Cassandra glared at them both, then stuffed her head back under her pillow. Coll turned to Kate.
“Shirt off,” she told her.
Kate did as she was asked, and turned her bare back to Coll. Coll rose to her knees and swiftly wrapped the fabric around Kate, explaining her winding as she did so.
“Middle of the thing goes over the back of yer neck. Now cross in front, under each breast… yep. Then round the middle, like so… Tie and done. Tuck it up in there. And that’ll do. Not like yer knobs’ll do much bouncin’ around anyhow, two-backed wench as yeh are.”
Kate blinked at Coll’s snappishness. Coll must really have taken things with Krem badly. Or maybe it was sleeping on the ground that had her this crabby.
“Dears, please,” Vivienne sighed.
“Sure, sure,” Coll said, “We’re gettin’ on we are.” She paused, then jerked her chin at Vivienne’s chest.
“That one’d need at least three bindin’s to hold those fine knockers in,” Coll added.
“Coll!” Kate hissed.
As Vivienne lay there with her sleep mask on, her full lips curled in a smile. Apparently, the enchantress meant to take Coll’s comment as a compliment.
“Come on,” Coll said, reaching for the tent flap.
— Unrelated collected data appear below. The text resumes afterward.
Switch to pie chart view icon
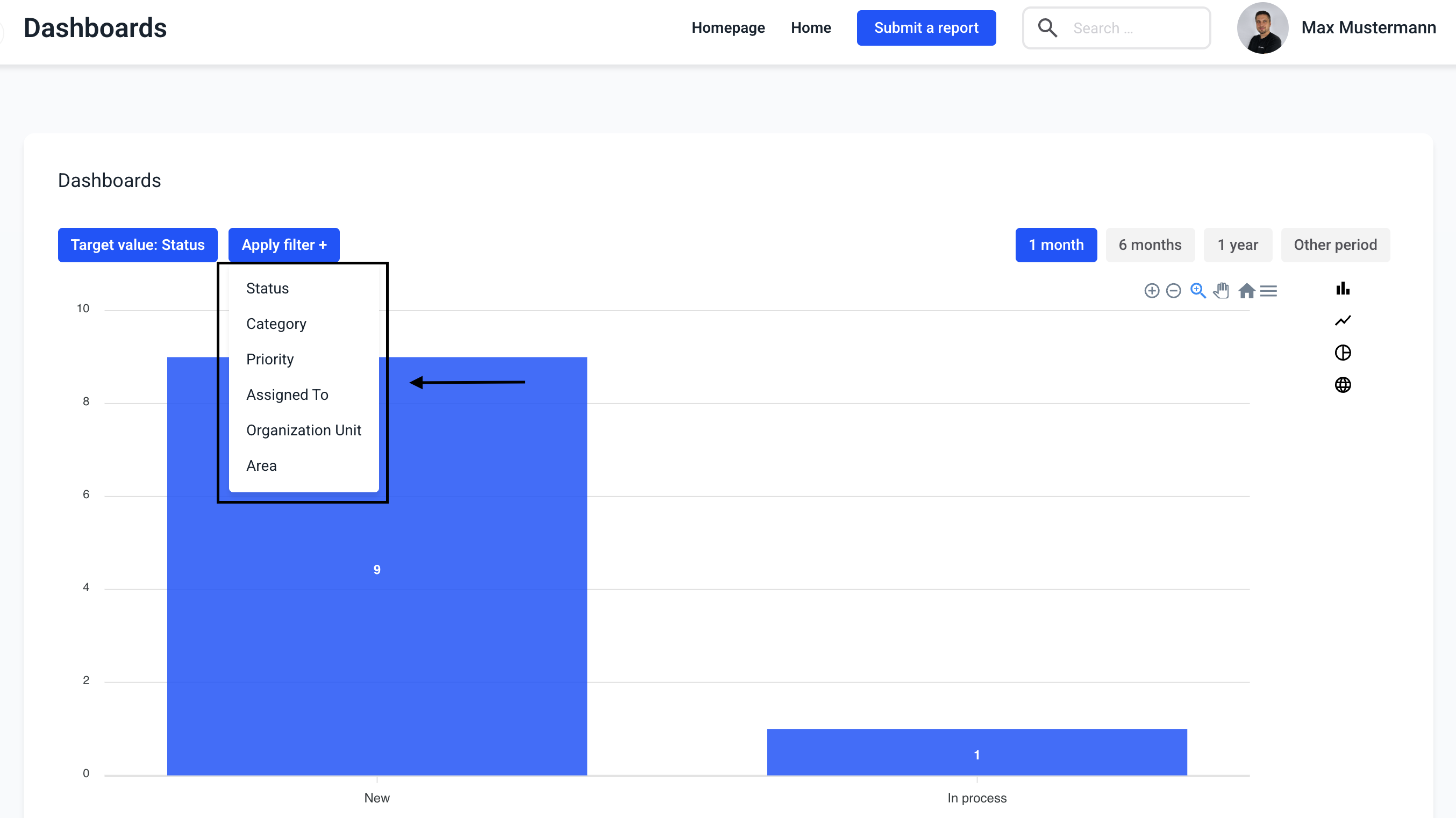 point(1343,353)
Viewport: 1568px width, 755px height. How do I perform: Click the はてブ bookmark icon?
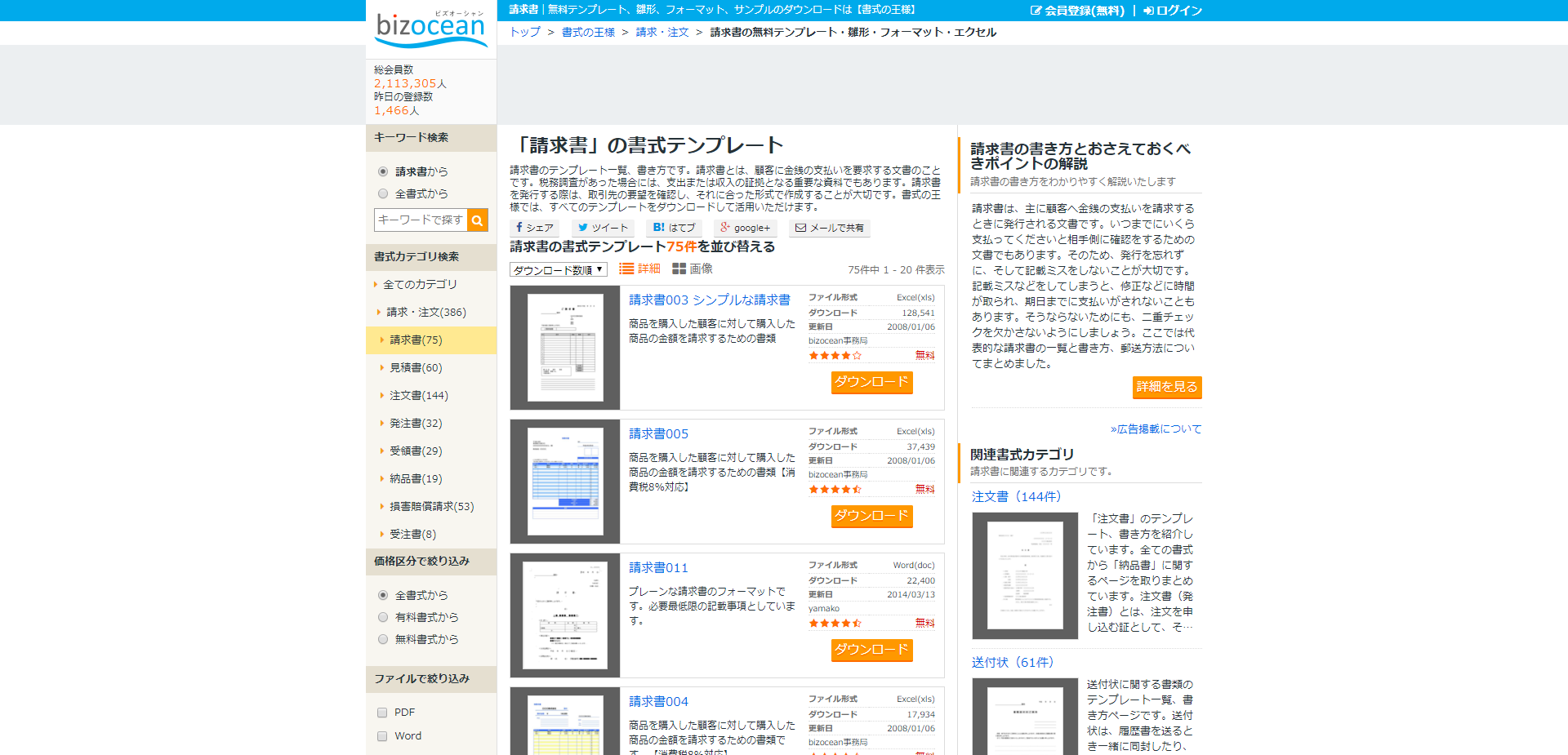click(x=674, y=228)
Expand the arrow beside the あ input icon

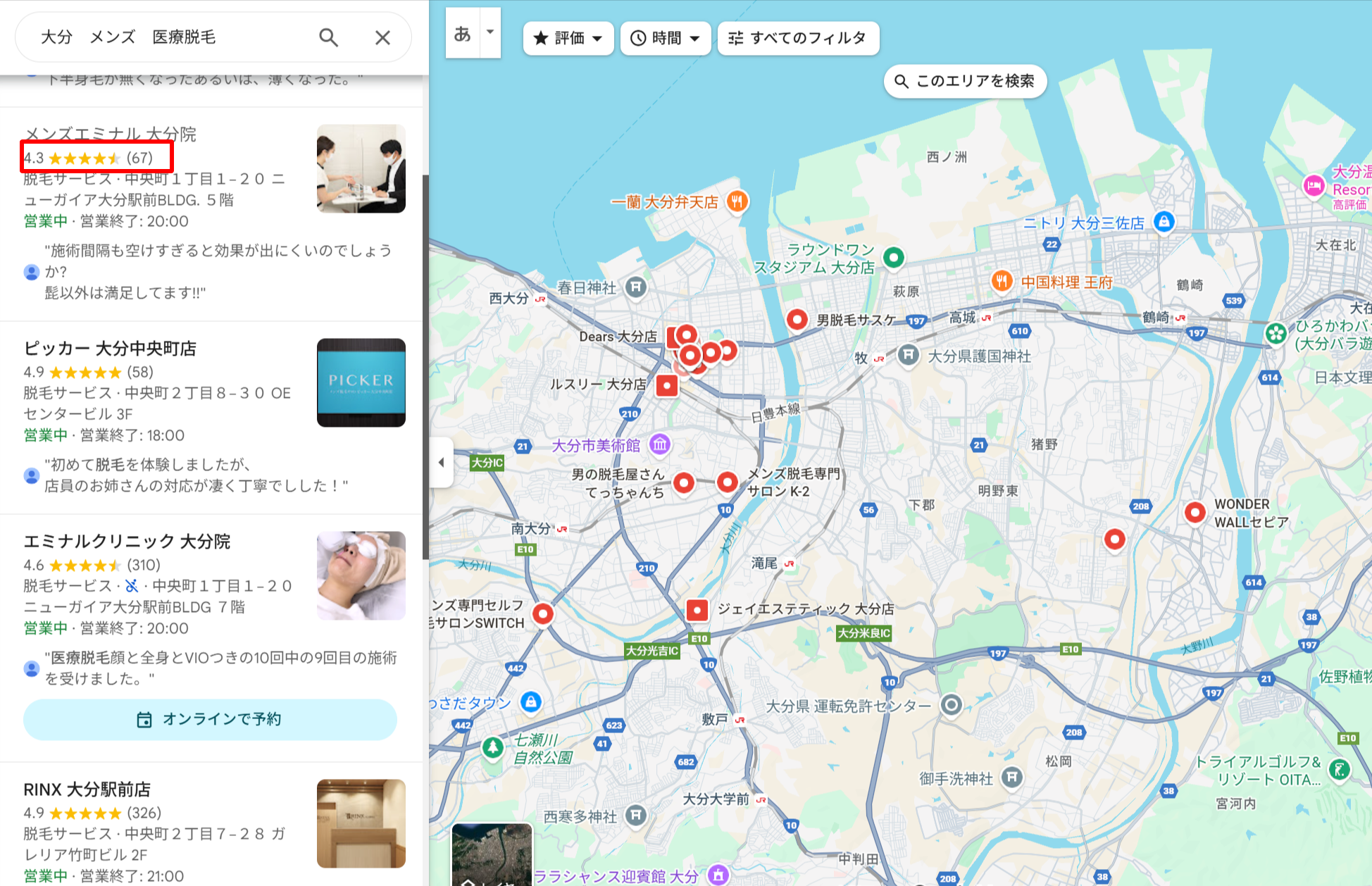489,32
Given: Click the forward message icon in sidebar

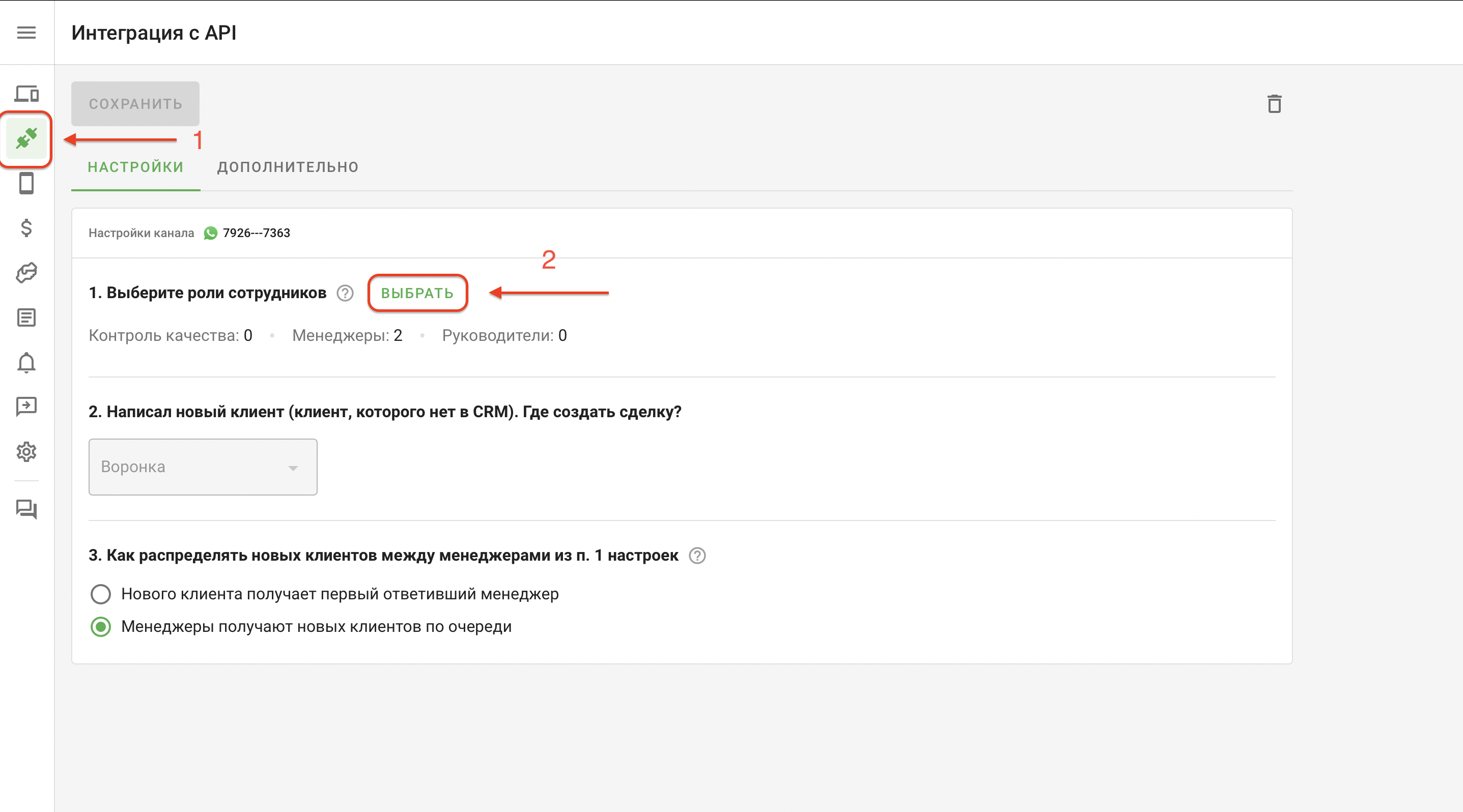Looking at the screenshot, I should click(x=26, y=407).
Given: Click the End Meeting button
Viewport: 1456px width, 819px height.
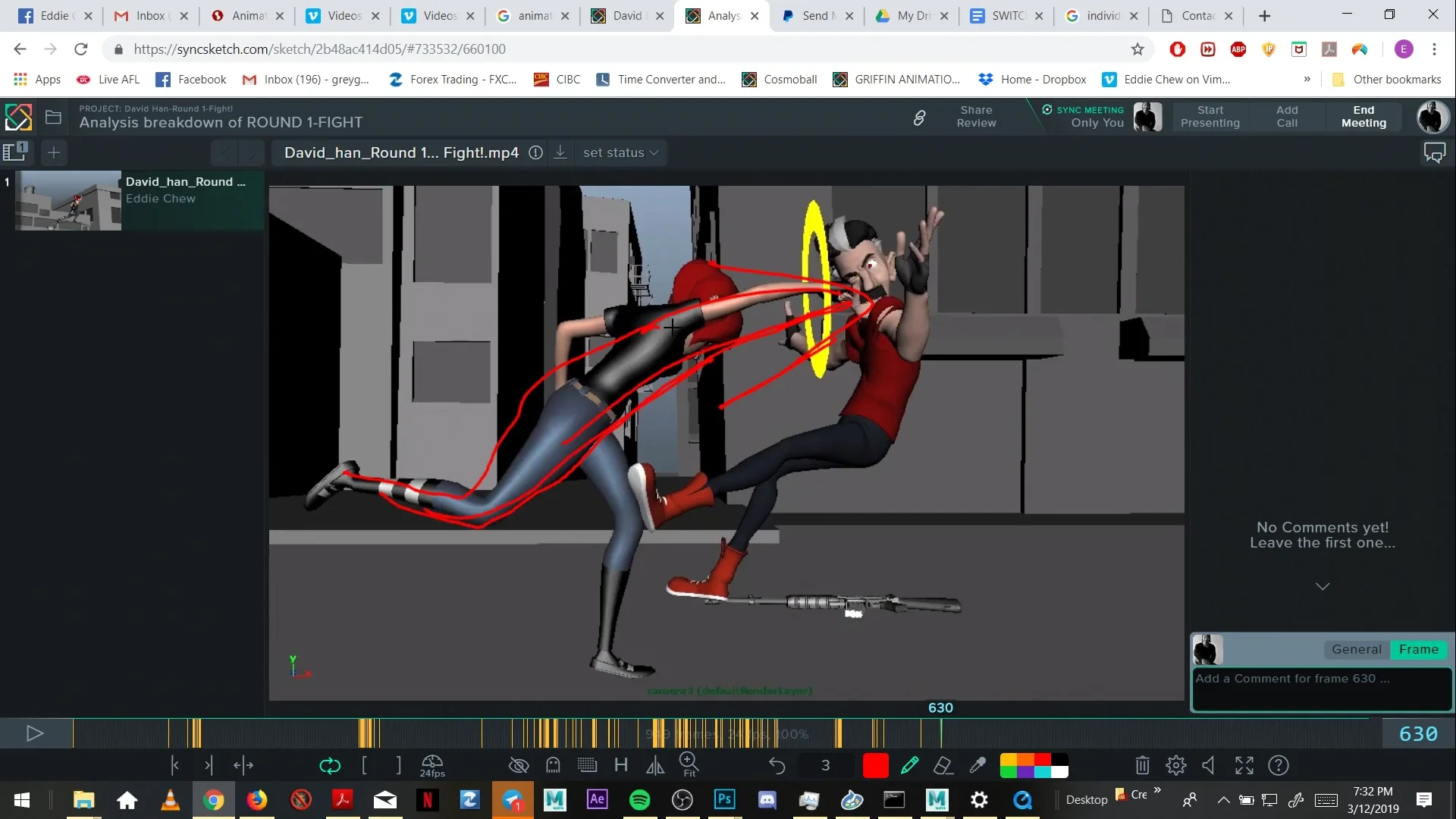Looking at the screenshot, I should pos(1363,116).

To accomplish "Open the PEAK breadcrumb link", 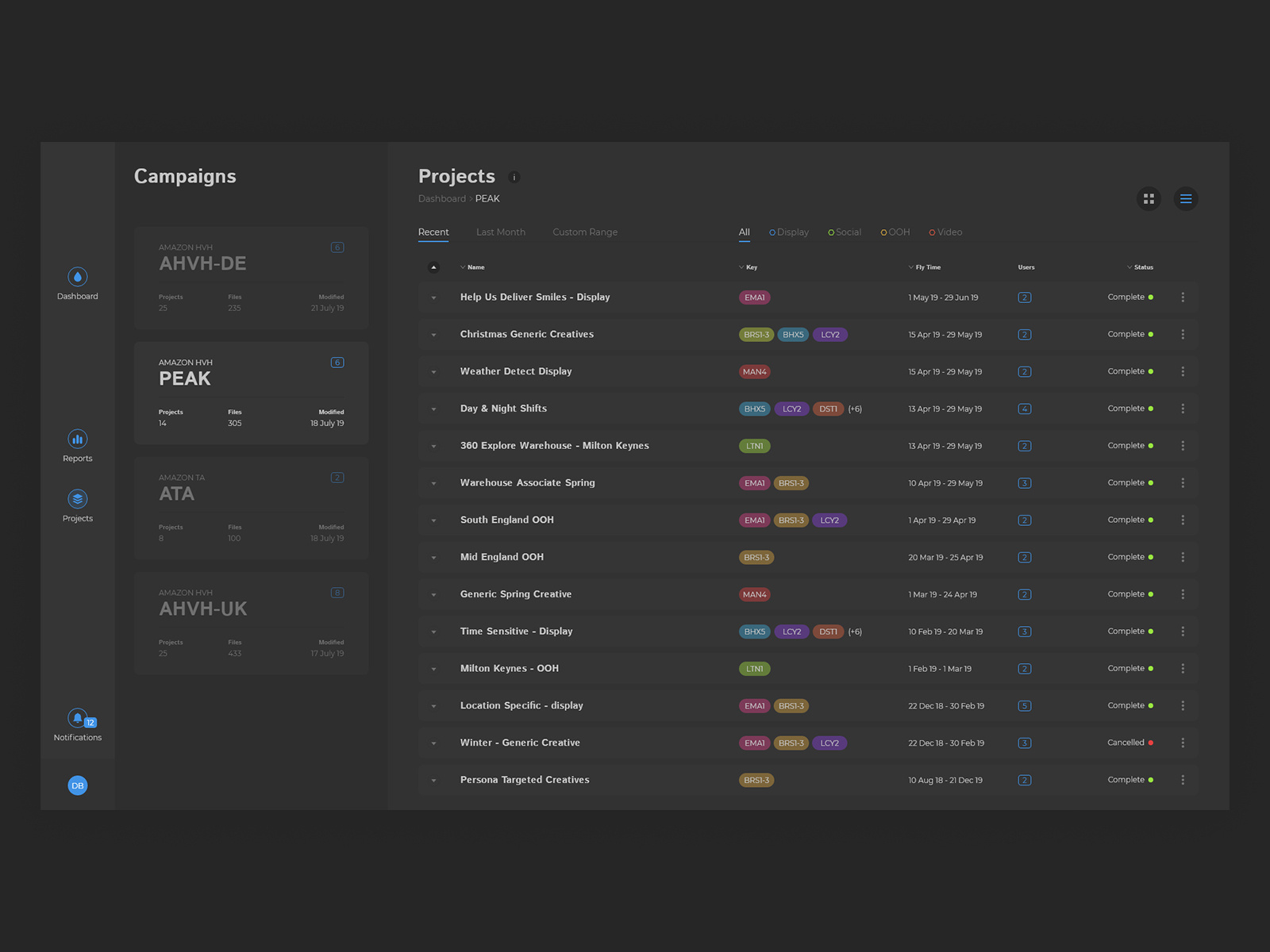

“Don’t we need shirts?” Kate asked, frowning. “It’s cold out there.”
“Kate-lass,” Coll said, grabbing the lantern. “The only way yer gonna get cold this morning is if Bull’s trainin’ kills you.” She paused, then added:
“And it might.”
“Very funny, Coll,” Kate said.
But Coll didn’t laugh, and Kate now felt very nervous. She grabbed her undershirt anyway, and slipped it over her head. Then Kate crawled out of the tent and into the dark morning.